Entre as particularidades de cada caso, há uma série de fatores envolvidos que pode complicar ou estender o luto. Uma morte violenta, repentina, muito sofrida ou que inverta a ordem natural das coisas (filhos que morrem antes dos pais, por exemplo) tende a ser agravante. Mas há mais em jogo: relações de dependência com o morto, o histórico de perdas do enlutado, suas crenças espirituais e o apoio recebido.
“Um fator que com muita frequência melhora a dor de uma perda trágica é o perdão da vítima enlutada àquele que lhe produziu o luto”, comenta Gaudêncio. No sentido contrário, a impossibilidade de prantear e sepultar o cadáver ou casos de perdas não reconhecidas socialmente, como os abortos, potencializam o sofrimento.

Luciana Mazorra acrescenta que a elaboração do luto é mais efetiva quando se consegue “atribuir sentido à perda” – no que podem ajudar atividades como conversar sobre o que aconteceu, escrever, fazer psicoterapia ou participar de grupos de autoajuda, como o curitibano Amigos Solidários na Dor do Luto (ler reportagem na página 2). Há também quem sublime a dor da falta transformando-a em arte ou se dedicando a causas socais.

Identidade revista

Ao elaborar ou “metabolizar” a perda, o enlutado passa por um processo de revisão da própria identidade agora sem aquela pessoa que se foi, e de transformação da relação que mantinha com o morto e consigo mesmo. “Sua identidade não é a mesma, a vida não é a mesma e vai ser muito importante que se dê conta das mudanças para conviver com a realidade de forma saudável”, observa a psicóloga Maria Helena.

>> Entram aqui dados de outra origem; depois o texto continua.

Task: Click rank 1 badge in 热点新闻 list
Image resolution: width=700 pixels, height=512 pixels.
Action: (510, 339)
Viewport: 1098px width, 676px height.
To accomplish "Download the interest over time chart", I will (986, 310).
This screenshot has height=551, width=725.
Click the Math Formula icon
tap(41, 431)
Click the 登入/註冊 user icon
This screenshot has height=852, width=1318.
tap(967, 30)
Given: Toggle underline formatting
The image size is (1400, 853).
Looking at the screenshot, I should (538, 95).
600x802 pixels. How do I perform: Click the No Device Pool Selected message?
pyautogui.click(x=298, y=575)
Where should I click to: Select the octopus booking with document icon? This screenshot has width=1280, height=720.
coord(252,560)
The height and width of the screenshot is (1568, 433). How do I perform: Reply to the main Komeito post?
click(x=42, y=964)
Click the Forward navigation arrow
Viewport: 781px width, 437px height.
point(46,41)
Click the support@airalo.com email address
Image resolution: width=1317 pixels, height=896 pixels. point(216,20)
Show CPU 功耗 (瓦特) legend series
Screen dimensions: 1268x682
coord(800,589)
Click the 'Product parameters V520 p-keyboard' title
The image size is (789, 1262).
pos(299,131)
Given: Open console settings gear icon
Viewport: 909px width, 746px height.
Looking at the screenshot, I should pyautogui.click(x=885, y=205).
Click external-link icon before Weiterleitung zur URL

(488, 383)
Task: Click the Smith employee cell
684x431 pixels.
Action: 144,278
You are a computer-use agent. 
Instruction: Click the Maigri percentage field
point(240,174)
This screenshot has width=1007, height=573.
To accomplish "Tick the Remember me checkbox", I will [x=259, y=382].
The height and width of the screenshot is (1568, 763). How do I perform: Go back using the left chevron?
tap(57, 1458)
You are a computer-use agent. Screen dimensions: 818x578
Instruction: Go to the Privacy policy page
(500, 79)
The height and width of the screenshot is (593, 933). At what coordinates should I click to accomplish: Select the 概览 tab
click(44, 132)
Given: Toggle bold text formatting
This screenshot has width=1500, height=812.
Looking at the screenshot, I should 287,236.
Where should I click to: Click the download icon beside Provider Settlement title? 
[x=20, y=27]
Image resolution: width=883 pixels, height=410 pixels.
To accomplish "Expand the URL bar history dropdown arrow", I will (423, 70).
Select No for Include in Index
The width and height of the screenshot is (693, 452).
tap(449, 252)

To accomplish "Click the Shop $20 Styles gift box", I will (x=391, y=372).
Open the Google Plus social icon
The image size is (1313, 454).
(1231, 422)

Como o caso da viúva que terá de se apropriar dessa nova identidade social, descobrir quem ela é sem o marido, perceber que papel desempenhava na relação e desenvolver novas competências, redefinindo suas expectativas de futuro e um projeto de vida dali em diante. “É um processo gradual e árduo, mas que também pode ser um momento rico e de descobertas pessoais quando se recebe o apoio necessário para enfrentá-lo”, avalia Luciana Mazorra.